Your professor, who is sick to death of reading papers and never liked Moby-Dick anyway, will think you are enormously creative. If you can regularly come up with lunatic interpretations of simple stories, you should major in English. ...
This is true! Although I didn't major in English, I took a number of English courses. In one literature survey course, we were studying Billy Budd (speaking of Melville) and had to write a paper about the author's use of images. Even though I wasn't yet the lunatic interpreter that I am today, I was trying to flex my “enormously creative" muscles in my paper.
One image that I targeted was Billy's spilled soup in Chapter 10. As SparkNotes puts it: “... Billy accidentally spills his soup on the newly scrubbed deck of the mess hall when the ship lurches. In passing, Claggart notices the accident and remarks on the handsome effect of the spill and its maker. The comment elicits a chorus of perfunctory laughter from the crew, and Billy, unable to see the sour grimace on Claggart's face when he made the comment, takes the incident as proof of Claggart's esteem for him." ...

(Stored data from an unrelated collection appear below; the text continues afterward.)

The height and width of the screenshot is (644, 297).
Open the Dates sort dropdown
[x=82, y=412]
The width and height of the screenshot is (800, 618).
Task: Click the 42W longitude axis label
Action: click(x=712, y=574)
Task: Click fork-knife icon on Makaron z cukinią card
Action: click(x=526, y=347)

In my paper, I saw the soup as a type of Billy's spirit and soul, thrust in squandered juxtaposition with the innate and projected deception of Claggart's nature, personified by the well-swabbed planks upon which Billy's soup splattered. I wrote that the deck, covered by the soup, represented Billy's desire to overcome evil by the sheer light of goodness within his heart. Granted, my analysis didn't allude to the Republic of Ireland, but Dr. Byington must have been really sick of reading papers espousing common sense that week because my opus earned me an “A" along with a red-markered marginal comment pointing to my soup = soul revelation. It said, “Great imagery of your own!"
Back to Dave Barry's musings:
… PHILOSOPHY: Basically, this involves sitting in a room and deciding there is no such thing as reality and then going to lunch. You should major in philosophy if you plan to take a lot of drugs. ...
A friend and I were discussing our college days (I like to use the term “daze") last week and he told me about his first and only encounter with a philosophy course. He said that on the first day of class, the professor pointed out the classroom window toward a tree and went on to say that by the end of the course, students would come to understand that that tree did not exist in reality, that it was merely the representation of the “idea" of a tree.
My friend listened politely to the professor's profferings. Then, immediately after class, to check on the called-out tree's “reality," he walked outside and kicked it, immediately bruising his large toe. That's the moment he purposed to drop philosophy and add “Touch Typing for Journalists" instead.
Keep in mind that, above, you've read the opinions and anecdotes of Dave Barry and Dave Berry. Trust me, there are better, more objective sources of enlightenment about the true nature of college. However, since Dave and I have both been through college, we speak with the assurance of actual “real life," at least our own.
You'll have to arrive at your own definition of what college is. I'm sure that your definition (and anecdotes) will be different from the two Dave Bs. But it is possible to learn stuff there and not forget it. For example, just now, I glanced at my college diploma, neatly framed and hung on my office wall over yonder. I can't help but think it's not really there, but merely represents the “idea" of a college education.
Hmm. Maybe I should have just gone to secretarial school instead.